Whereas I do not believe my argument that climate change is any less an immediate and existential threat to life on the planet, it does not provide enough evidence of the many, significant and undeniable changes to our environment. Examples include the melting of the polar ice caps and the calving of glaciers; the escape of Methane gas from the oceans and both poles; sea level rise, ocean warming, ocean acidification, the death of the Great Barrier Reef and other coral reefs around the world; deforestation and massive forest fires in North America, Russia and around the world; unprecedented flooding in Europe, Canada, and the U.S.; average global temperature rise and unprecedented heat waves in Europe, The Middle East and the Pacific Northwest; the lethal blow Fukushima released on the Pacific and the planet (a gift that just keeps giving); and air pollution. And not to be forgotten are wars and the impact of agriculture, industrialization and yes, “civilization” on the planet.
I will further clarify who and what is the cause of this rapid destruction of the only home we have.

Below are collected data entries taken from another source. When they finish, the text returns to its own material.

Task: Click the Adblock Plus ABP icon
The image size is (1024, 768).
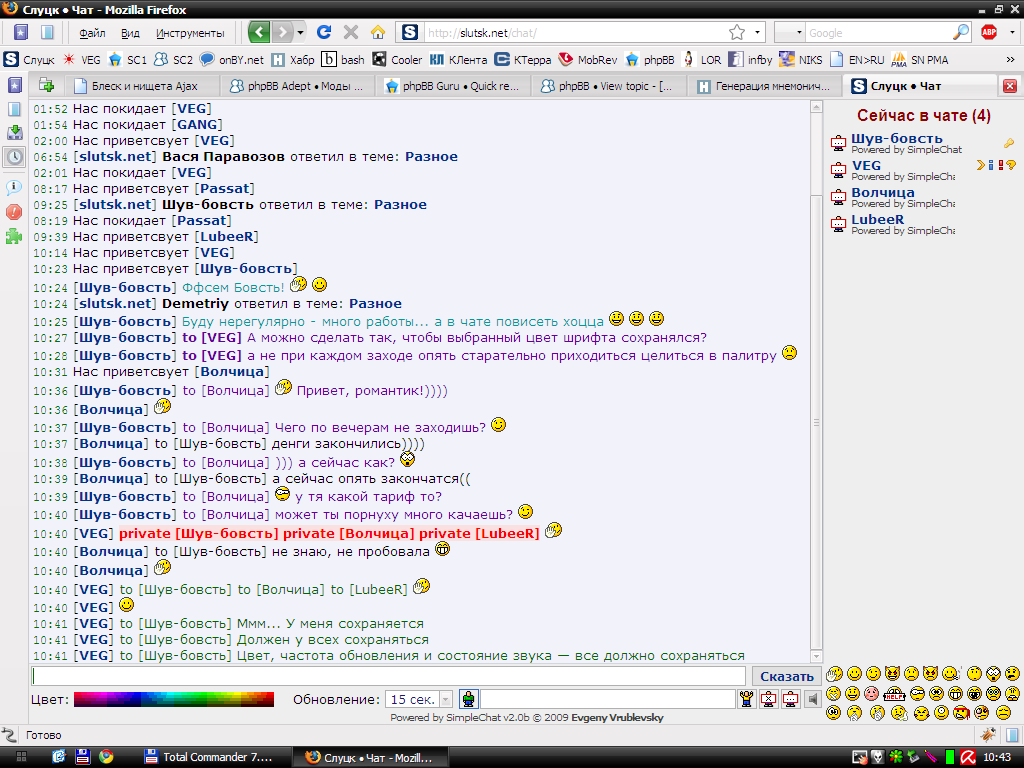Action: point(989,32)
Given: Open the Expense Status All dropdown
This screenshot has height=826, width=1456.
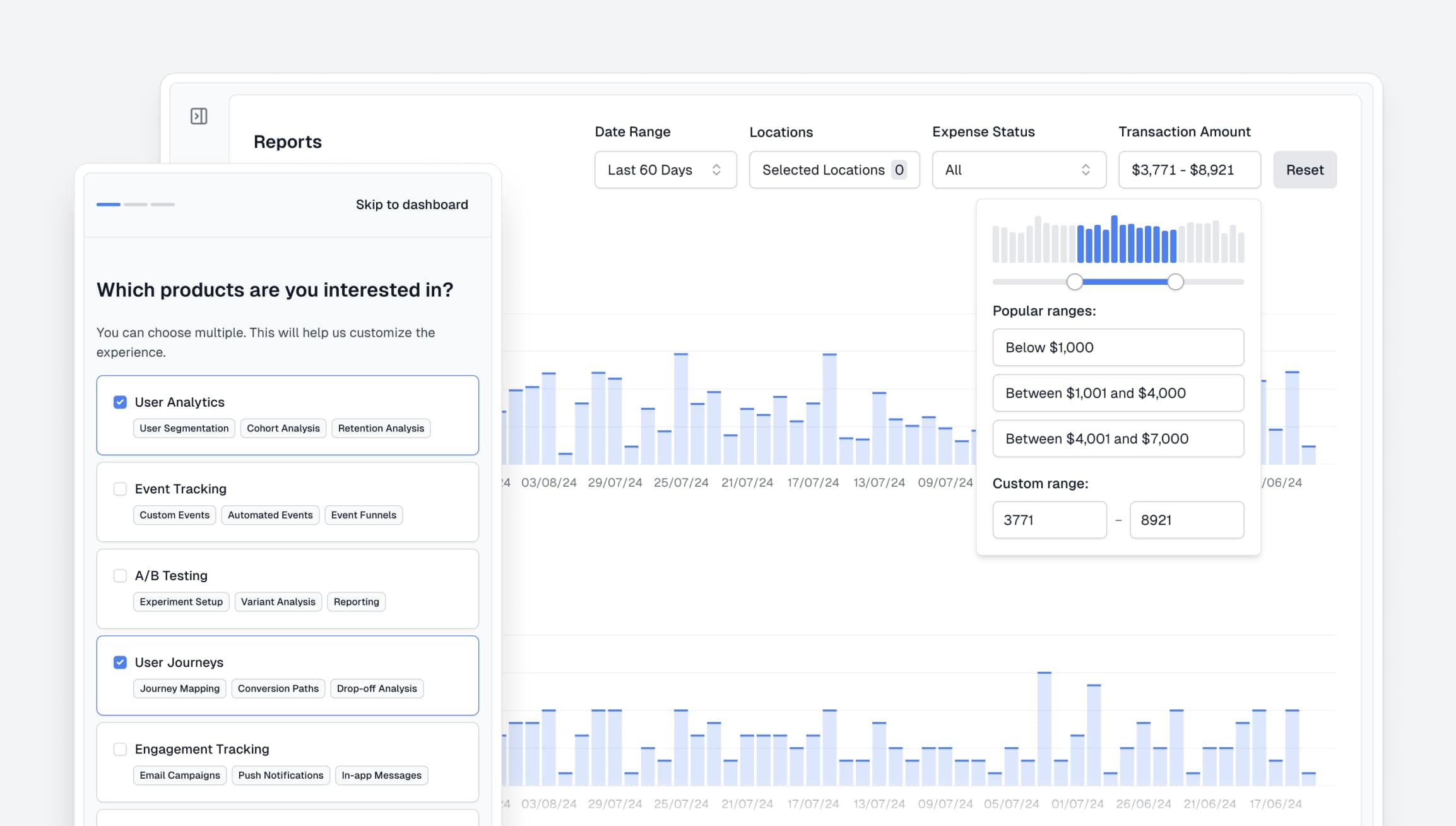Looking at the screenshot, I should coord(1017,170).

In Thirty Seconds to Midnight I referred to “the neocons in Washington and their global elite masters.” They have names.
As I began this blog on August 6, 2017, the 72nd anniversary of the atomic bombing of Hiroshima, the threat of nuclear war was/is so imminent at this very moment that I wish I had entitled my film, Ten Seconds to Midnight – The Final Countdown. With new US imposed sanctions on Russia and N. Korea, and simultaneous military provocations towards Russia, China, N. Korea and Iran, and with the US media beating the drums of war, all life on the planet is perilously close to extinction.
So, in an addendum to Thirty Seconds to Midnight, I will produce a short documentary on the imminent threat of the sixth mass extinction entitled, Playing God with Us and the Planet – The Epitome of Arrogance.
The second film will be a continuation of my previous films (The Ghosts of Jeju and Thirty Seconds to Midnight) covering the effects of US militarism and empire on the people, the culture, and the environment in Central and South America.
On top of this agenda, I’ll be screening Thirty Seconds to Midnight from Maine down the Eastern Seaboard to Florida. Somewhere in all of this will be a second, complete knee replacement.
In visiting 25 cities on my recent film tours, people have expressed feelings of helplessness, being overwhelmed and even depressed. Edward Abbey said “the antidote for depression is activity.” We all need to double our efforts however we can. For me, it’s peddle to the metal with whatever time I have left.
Meanwhile, embrace life, live it to the fullest, keep your friends and loved ones close, be the best person you can be, be kind and do no harm, know that you have taken the high moral road and walked with the good angels in this long human experiment. In the end, love trumps all.